I think we have two options:
- modify or replace the avro codec; OR
- chain together filters (and write one of our own) to do the work of a codec
codec option:
The existing avro codec:
- receives a single base64-encoded string
- decodes that string into raw bytes
- uses the avro gem to convert those bytes to a ruby Hash
- creates the Logstash
Event
From what I can tell, we're looking to inject a new step between #1 and #2 that decrypts cipherbytes into plainbytes. That way we can do all of the decoding in the codec and emit events that are fully-contextualised from the get-go.

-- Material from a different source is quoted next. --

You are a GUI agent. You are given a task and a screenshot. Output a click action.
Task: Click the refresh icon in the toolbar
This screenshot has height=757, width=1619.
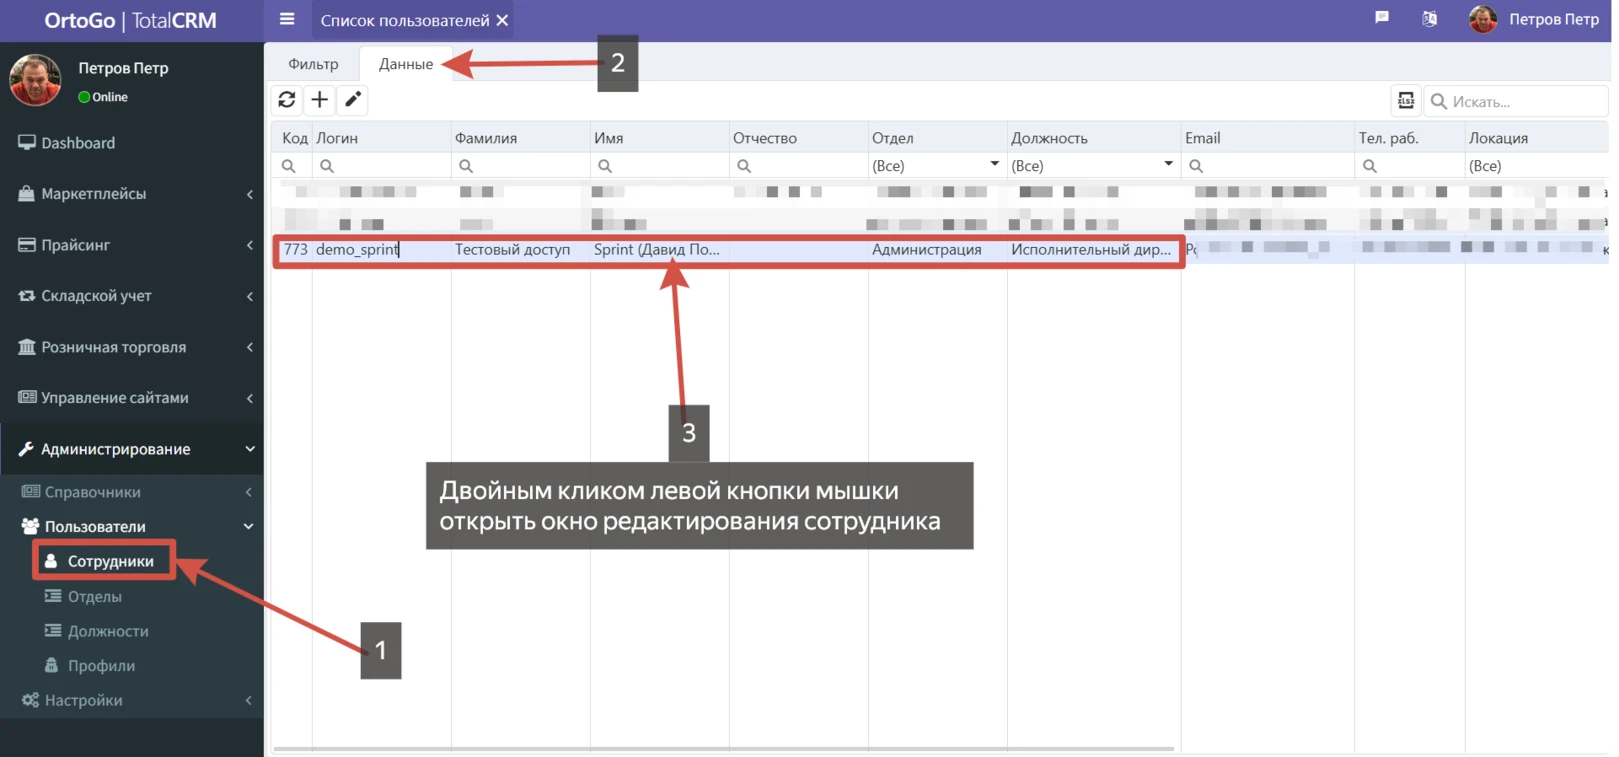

This will require modifications to the avro codec, but we could easily support a pipeline config that looked like this:
input {
kafka {
codec => avro {
decrypt => {
algorithm => "AES-256"
key => "$KEY_FROM_SECRETSTORE"
}
}
}
}
filters option:
If we were to use the plain codec, and emit events from logstash-input-kafka that merely contain a message with our cipherbytes, we would need to add a filter that converted our cipherbytes to plainbytes (using logstash-filter-cipher), and another filter to convert those plainbytes through Avro into the attributes of our Event; there presently is no logstash-filter-avro-decode, but it would be trivial to make one that wraps the avro gem.
Our config would look something like this:
input {
kafka {
codec => plain {
charset => "BINARY"
}
# connection params
}
}
filter {
cipher {
mode => "decrypt"
algorithm => "AES-256"
key => "$KEY_FROM_SECRETSTORE"
}
avro {
source => "message"
}
}
That said, it looks like logstash-filter-cipher has some outstanding issues and may need some work before it can be a viable option (e.g., the key attribute is not safeguarded and can show up in debug output, which is less than ideal from a security standpoint).
Additionally, it assumes that the iv used to encrypt the plainbytes will be the first externally-agreed-upon-number of bytes of the input, which may or may not be case for your cipherbytes.